Racconta Monica Zapelli, la sceneggiatrice di un film chiave sugli aspetti (dis)umani del fenomeno mafioso come I cento passi di Marco Tullio Giordana, “nel 2008 la Procura di Reggio Calabria prese la decisione di togliere i figli al boss Di Stefano. Una decisione che fa molto riflettere. Lo Stato ha diritto di intervenire o diventa Stato etico? Il film pone il problema e lascia allo spettatore la decisione su cosa sia più giusto”. Intanto la Procura di Reggio è andata avanti, 25 ragazzi sono stati dati in affido per il progetto Liberi di scegliere. “E’ importante – prosegue Zapelli – far conoscere a questi minori scenari alternativi, altrimenti pensano che lo Stato sia il cattivo”. C’è ovviamente un rifiuto iniziale di questi provvedimenti, da parte delle mamme, ma poi può far breccia la cognizione che l’allontanamento dal clan sia l’unica possibilità di salvezza per quei bambini dal destino segnato. “Nella ndrangheta il sistema vince ma il singolo perde.
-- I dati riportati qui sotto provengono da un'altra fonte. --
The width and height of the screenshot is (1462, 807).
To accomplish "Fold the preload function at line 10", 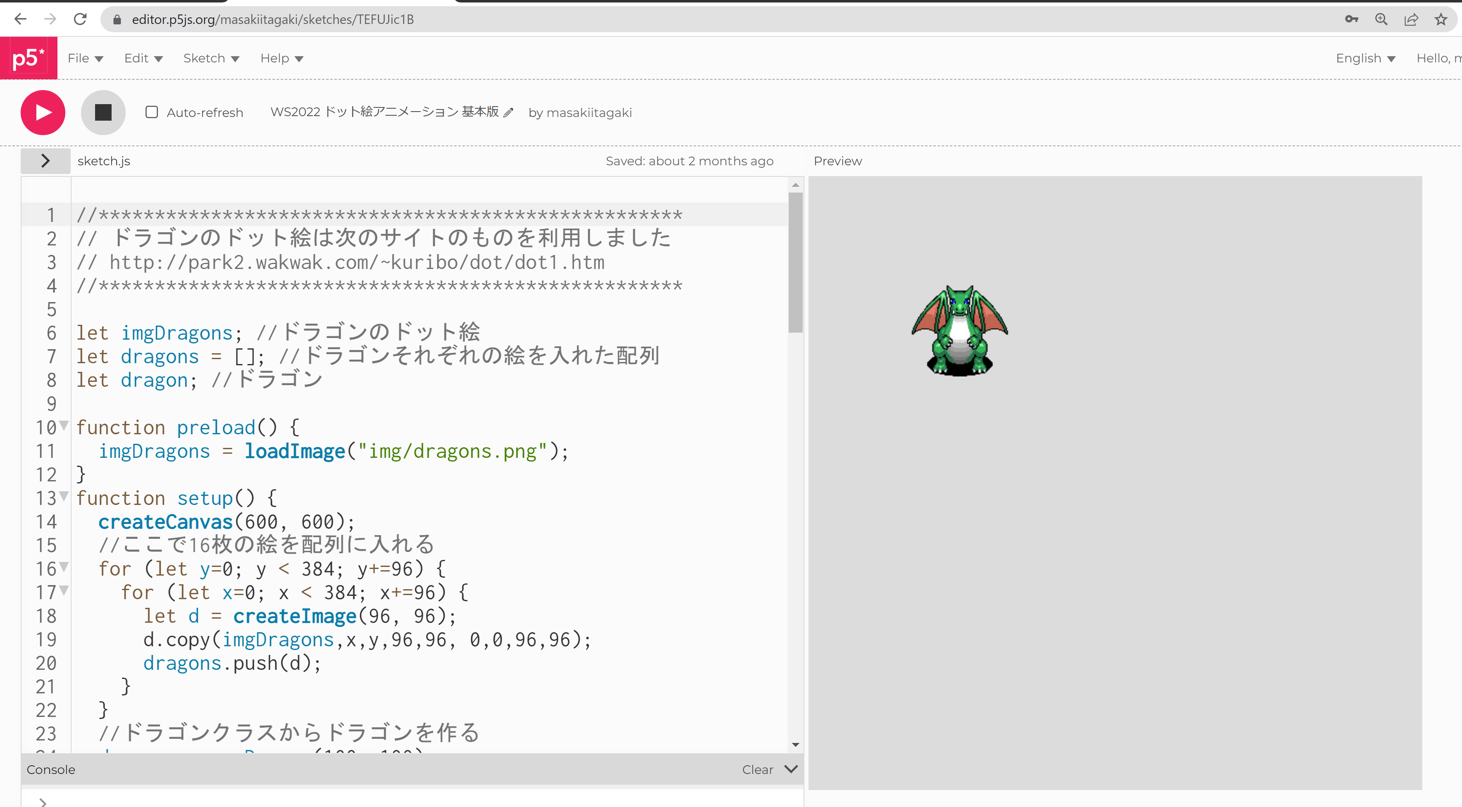I will 64,425.
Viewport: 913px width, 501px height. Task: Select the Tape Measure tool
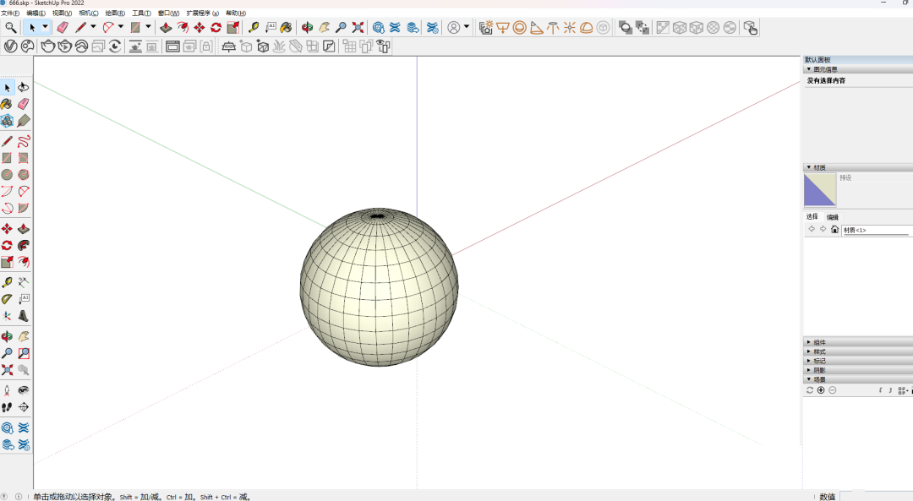254,27
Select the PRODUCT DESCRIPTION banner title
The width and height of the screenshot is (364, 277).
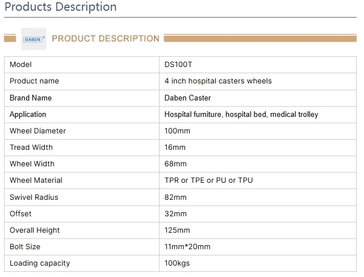click(x=106, y=39)
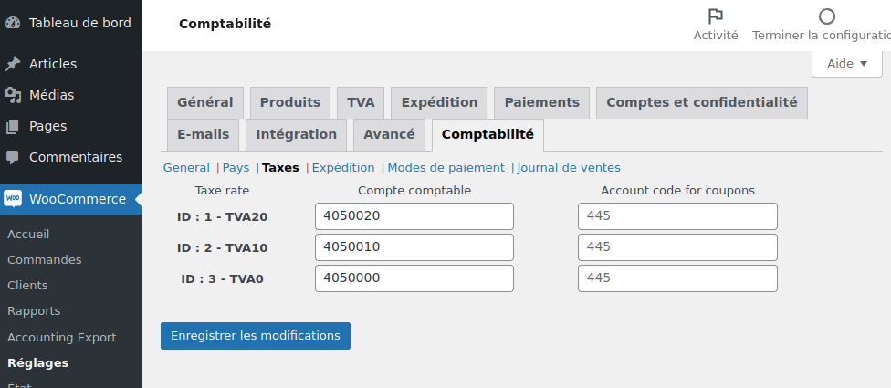Click the Commentaires speech bubble icon
This screenshot has width=891, height=388.
(13, 157)
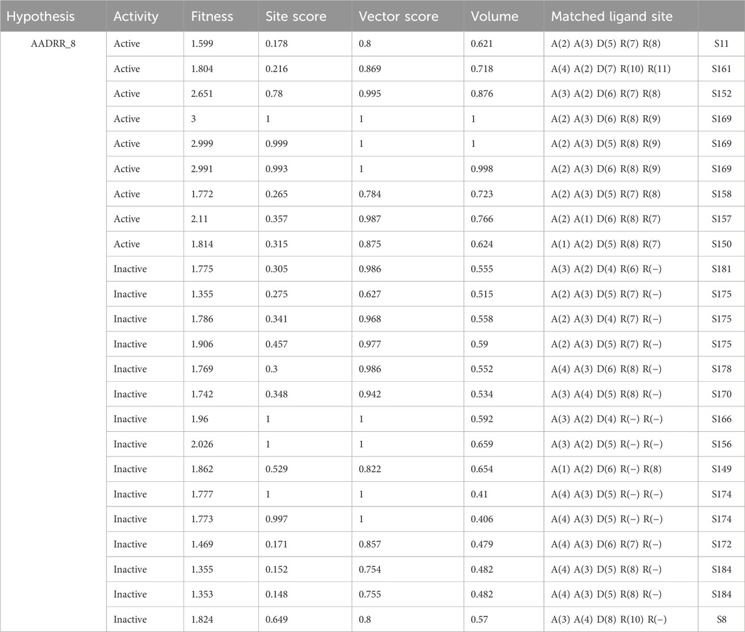The width and height of the screenshot is (745, 632).
Task: Click the S149 ligand cell
Action: click(x=722, y=469)
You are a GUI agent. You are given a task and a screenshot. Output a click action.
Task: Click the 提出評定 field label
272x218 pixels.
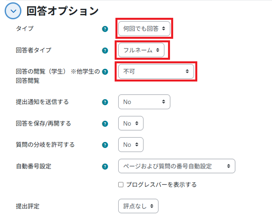(28, 206)
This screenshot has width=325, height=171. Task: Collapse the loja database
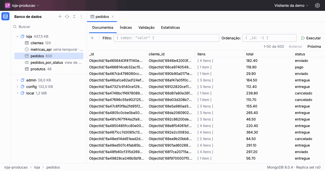[18, 36]
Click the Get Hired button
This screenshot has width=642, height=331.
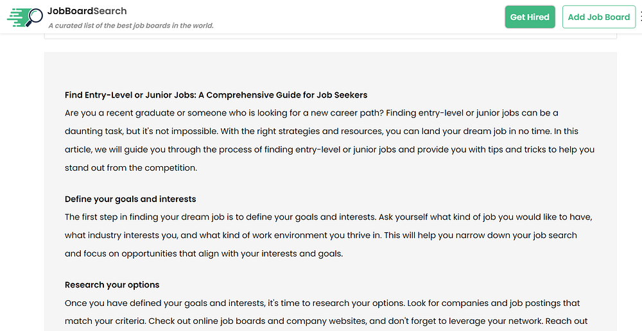point(530,17)
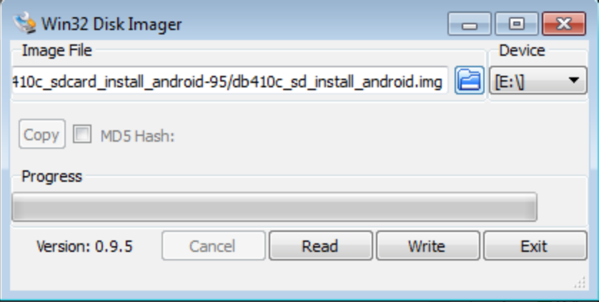The image size is (599, 302).
Task: Minimize the Win32 Disk Imager window
Action: pyautogui.click(x=470, y=24)
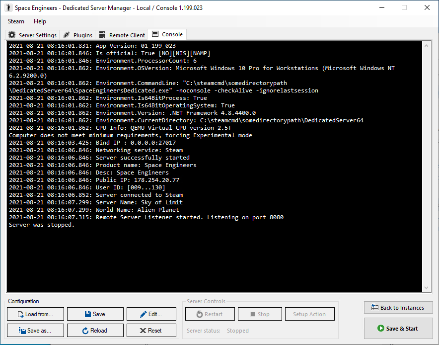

E quando hai già due figli in carcere, il terzo lo vuoi salvare”, dice ancora Monica Zapelli.

Muraca, nato a Lamezia Terme, viene da una famiglia che ha subìto i ricatti dei criminali. “Conosco bene il fenomeno, mio papà aveva un’impresa di costruzioni che è stata distrutta dalla ndrangheta. Mi sono sempre chiesto perché le donne calabresi, così legate alla famiglia, decidessero di dare i propri figli sapendo che sarebbero morti o finiti in galera in quella che è una guerra civile vera e propria. Penso che lo facciano perché non sono coscienti, perché non conoscono alternative”. Valeria Solarino, che ha scelto di partecipare a questo piccolo film prodotto da Marianna De Liso con fondi MiBACT e della Regione Puglia (oltre al sostegno della Regione Lazio e di Rai Cinema), sottolinea come il rapporto tra le due donne, la magistrato e la donna di mafia, sia centrale nel film. E afferma: “Togliere i figli non è una minaccia o un ricatto, ma un modo per scardinare il sistema dall’interno”.

Nel film si assiste anche all’affiliazione di un giovane. E’ una scena impressionante, piena di simbologie religiose. “Il testo che viene pronunciato è quello autentico, che è stato ritrovato in vari covi – spiega Muraca – ma nella messinscena ho aggiunto alcuni elementi simbolici, come le candele, per far capire che si tratta di un rito religioso. La natura della persona cambia, perde il suo libero arbitrio. Da questo momento la famiglia mafiosa viene prima della sua vita e persino del suo stesso sangue. Dalla ‘ndrangheta non si esce se non con la morte”. E perché questo titolo, La terra dei santi? “Un tempo la Calabria era piena di monasteri greco ortodossi, i monaci erano un presidio di civiltà, portatori di valori fondati sui comandamenti: non uccidere, non rubare. Quando l’ortodossia è stata distrutta, la Calabria è di nuovo precipitata nel suo isolamento. Per gli ortodossi è la terra dei santi, ma oggi è conosciuta per i santisti: massoni o ndranghtisti”.

Perché La terra dei santi è stato girato vicino a Manfredonia e non nei luoghi della vicenda? “La Puglia – dice il regista ci ha accolto a braccia aperte, la Calabria non ci ha voluti. Non abbiamo avuto alcuna risposta alla domanda di finanziamento presentata con il bando 2012, ma poi ci sono molti modi per sostenere un film e credo che vi siano state anche ragioni di natura politica per questa assenza”. Ora il film sarà proiettato in due città calabresi e nelle scuole.